Barely seven months ago Donald Trump was in China on an all-singing state visit, during which two key priorities emerged. The first — his concern with North Korea’s nuclear threat and his keenness that Chinese president Xi Jinping should help defuse it — has all but evaporated after the US-North Korea peace summit a fortnight ago.
The second — the US-China trade deficit — was outlined in emollient language last November. Yet, over recent weeks, the US president has rechannelled his protectionist aggression, announcing a total of $253bn of tariffs on Chinese goods, sparking retaliatory measures from Beijing. Two-way tariffs covering steel, aluminium and some agricultural goods have already been introduced.
Sunday’s announcement by the People’s Bank of China that it would release more than $100bn of commercial bank reserves as an economic stimulus has been presented largely as a response to the trade spat. But it has a far broader back-story — and far more profound implications, both for China’s vast finance sector, and for Wall Street.
This is just the latest reserve cut.
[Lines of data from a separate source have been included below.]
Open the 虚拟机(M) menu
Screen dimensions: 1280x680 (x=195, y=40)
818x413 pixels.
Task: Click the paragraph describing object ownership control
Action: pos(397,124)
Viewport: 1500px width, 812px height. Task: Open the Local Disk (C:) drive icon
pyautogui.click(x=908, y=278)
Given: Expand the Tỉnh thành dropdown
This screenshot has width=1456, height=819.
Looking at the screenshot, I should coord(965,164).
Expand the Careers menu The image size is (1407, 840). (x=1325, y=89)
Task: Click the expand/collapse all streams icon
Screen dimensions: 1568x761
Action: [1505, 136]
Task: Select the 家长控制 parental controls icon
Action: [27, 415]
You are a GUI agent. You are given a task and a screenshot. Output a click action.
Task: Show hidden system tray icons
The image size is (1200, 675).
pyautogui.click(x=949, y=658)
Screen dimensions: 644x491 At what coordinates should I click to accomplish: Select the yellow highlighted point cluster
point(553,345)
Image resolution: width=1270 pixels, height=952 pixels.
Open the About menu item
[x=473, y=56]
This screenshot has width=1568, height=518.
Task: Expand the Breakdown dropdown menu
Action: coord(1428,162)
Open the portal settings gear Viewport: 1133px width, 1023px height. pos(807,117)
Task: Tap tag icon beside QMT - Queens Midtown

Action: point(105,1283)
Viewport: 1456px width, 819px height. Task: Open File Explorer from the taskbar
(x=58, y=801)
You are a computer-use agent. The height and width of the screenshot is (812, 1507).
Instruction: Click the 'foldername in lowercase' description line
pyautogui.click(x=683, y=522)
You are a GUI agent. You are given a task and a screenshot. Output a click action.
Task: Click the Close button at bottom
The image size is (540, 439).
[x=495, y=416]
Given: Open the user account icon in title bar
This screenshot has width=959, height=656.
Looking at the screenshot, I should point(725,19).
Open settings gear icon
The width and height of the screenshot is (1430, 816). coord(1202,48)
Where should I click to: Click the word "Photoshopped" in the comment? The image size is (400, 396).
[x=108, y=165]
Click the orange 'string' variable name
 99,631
The last one was in April, and is part of an effort to mitigate the impact of a regulatory crackdown on banks.
Financial sector risk has clearly been at the top of the Chinese government agenda for the past year. New limitations on the creation of banks’ off-balance sheet wealth management products translated into a sharp decline in the volume of interbank funding, down 10 per cent in the first five months of the year. The reserve release — essentially freeing up years of excess deposit accumulation — will ease the squeeze on bank funding. But it will be crucial to monitor how the funds are deployed. Andrew Polk at Trivium, a Beijing-based advisory firm, sees the initiative as “a painkiller, not a steroid”.
At last November’s Trump-Xi summit, there was much excitement among foreign financial services groups when it emerged that banks and insurance companies would be freed up to buy out local joint venture partners — a landmark reform. For Goldman and JPMorgan, among the groups seeking to exploit the liberalisation, the US president has just proved yet again that what Mr Trump giveth, Mr Trump taketh away.